Input records
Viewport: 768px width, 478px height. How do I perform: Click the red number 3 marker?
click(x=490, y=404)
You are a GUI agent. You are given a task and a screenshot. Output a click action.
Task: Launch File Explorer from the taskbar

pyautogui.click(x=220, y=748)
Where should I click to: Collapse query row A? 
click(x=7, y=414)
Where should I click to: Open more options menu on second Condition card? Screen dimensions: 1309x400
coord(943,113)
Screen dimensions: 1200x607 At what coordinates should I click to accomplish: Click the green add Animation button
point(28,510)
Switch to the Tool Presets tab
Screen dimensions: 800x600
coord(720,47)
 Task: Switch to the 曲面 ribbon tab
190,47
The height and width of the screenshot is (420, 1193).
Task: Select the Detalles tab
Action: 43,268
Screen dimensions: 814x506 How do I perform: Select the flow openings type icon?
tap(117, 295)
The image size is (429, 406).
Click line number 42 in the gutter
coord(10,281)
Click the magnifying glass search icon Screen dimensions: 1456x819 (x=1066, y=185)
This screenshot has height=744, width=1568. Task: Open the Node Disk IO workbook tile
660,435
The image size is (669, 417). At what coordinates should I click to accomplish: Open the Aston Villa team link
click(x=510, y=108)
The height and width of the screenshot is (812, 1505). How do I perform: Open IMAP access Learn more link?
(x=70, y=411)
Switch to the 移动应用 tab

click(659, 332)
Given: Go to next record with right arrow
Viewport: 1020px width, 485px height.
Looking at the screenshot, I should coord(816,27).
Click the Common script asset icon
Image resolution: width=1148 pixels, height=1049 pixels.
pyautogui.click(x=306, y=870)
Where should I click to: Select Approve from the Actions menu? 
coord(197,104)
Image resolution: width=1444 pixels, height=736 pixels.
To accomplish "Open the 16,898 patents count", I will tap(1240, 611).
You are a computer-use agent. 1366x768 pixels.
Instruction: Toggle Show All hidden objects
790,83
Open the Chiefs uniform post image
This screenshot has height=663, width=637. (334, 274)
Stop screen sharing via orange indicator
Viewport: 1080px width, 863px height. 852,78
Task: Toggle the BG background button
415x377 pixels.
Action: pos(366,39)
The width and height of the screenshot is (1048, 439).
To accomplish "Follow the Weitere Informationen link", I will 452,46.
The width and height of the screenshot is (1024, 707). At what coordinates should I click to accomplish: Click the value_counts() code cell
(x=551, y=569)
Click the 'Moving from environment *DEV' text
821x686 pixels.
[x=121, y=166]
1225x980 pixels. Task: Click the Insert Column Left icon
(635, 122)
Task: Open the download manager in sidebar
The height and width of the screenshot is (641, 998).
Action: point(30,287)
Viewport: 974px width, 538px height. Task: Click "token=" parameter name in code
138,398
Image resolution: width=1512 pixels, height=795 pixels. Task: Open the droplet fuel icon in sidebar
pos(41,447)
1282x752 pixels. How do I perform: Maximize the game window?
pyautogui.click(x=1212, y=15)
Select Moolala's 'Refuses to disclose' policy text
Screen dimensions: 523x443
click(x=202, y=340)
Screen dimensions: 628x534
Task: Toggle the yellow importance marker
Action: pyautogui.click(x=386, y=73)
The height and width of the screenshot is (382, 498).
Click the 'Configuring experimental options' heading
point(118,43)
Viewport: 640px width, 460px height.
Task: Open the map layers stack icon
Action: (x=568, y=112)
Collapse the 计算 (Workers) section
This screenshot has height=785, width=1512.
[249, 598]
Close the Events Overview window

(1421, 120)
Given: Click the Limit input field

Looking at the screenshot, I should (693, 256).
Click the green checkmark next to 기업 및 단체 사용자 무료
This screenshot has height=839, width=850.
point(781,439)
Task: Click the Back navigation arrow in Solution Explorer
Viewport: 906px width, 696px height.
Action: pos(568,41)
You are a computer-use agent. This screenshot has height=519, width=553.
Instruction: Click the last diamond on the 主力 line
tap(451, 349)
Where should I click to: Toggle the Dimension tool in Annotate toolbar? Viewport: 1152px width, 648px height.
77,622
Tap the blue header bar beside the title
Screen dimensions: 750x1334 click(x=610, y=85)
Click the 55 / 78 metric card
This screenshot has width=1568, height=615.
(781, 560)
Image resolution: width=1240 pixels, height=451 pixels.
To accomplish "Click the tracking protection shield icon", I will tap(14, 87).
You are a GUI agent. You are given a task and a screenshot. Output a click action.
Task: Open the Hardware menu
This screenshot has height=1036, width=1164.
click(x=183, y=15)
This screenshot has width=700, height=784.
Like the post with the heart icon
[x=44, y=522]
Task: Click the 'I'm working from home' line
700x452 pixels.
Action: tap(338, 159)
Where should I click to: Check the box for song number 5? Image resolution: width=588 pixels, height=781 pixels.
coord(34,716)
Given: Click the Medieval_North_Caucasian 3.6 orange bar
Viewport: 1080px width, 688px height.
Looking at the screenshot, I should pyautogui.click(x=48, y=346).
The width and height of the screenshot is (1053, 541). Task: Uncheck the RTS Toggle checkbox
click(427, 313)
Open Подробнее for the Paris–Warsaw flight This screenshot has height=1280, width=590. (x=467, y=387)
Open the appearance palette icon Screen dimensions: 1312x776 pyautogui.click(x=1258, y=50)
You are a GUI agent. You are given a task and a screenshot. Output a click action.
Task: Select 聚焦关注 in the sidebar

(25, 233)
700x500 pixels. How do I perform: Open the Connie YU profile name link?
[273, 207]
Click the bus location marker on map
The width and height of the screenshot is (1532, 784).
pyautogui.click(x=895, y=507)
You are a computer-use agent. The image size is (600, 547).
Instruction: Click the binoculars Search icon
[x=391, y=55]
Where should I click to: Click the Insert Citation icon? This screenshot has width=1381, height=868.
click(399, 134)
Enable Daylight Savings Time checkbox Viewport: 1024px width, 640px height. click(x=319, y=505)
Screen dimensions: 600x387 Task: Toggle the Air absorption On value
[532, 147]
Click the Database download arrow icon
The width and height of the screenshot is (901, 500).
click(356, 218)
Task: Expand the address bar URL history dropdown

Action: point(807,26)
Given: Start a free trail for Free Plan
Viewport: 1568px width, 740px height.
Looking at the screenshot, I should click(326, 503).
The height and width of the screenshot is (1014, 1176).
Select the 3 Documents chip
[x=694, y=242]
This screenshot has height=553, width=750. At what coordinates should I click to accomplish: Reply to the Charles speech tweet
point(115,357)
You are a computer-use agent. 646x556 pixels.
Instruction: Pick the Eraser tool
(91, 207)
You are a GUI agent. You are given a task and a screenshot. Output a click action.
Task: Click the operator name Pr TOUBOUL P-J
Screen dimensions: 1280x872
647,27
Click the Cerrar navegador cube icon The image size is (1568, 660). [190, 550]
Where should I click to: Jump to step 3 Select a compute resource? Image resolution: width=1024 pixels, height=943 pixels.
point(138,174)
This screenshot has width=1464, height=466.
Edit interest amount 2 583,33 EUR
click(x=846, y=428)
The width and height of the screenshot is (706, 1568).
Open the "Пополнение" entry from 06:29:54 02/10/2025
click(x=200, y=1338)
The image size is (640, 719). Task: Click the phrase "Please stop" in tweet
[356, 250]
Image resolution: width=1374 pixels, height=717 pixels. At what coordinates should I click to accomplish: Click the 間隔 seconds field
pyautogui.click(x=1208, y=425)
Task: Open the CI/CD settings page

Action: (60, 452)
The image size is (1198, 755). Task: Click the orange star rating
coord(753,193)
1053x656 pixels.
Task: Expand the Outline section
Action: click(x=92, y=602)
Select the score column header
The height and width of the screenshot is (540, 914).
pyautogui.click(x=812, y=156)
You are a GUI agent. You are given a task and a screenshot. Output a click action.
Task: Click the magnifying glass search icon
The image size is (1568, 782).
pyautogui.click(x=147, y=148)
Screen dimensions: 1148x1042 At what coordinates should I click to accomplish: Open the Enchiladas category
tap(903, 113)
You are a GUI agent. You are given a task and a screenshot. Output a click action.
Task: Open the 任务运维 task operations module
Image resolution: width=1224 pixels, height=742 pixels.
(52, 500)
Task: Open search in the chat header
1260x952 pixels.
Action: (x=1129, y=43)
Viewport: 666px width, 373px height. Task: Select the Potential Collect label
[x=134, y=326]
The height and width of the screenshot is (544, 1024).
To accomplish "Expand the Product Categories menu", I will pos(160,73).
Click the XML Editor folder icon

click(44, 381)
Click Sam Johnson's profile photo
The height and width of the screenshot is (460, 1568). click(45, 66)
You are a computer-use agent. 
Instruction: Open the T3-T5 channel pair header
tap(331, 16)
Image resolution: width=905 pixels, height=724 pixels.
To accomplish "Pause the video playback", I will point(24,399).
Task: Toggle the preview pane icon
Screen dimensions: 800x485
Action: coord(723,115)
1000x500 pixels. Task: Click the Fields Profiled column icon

Task requirements
Every line that contains "computer" should be copied out of the data.

Exercise answer
You are a computer-use agent. 1366x768 pixels.
You are a computer-use agent. This screenshot has height=519, width=553.
You are a computer-use agent. The image size is (600, 547).
You are a computer-use agent. 646x556 pixels.
You are a computer-use agent. 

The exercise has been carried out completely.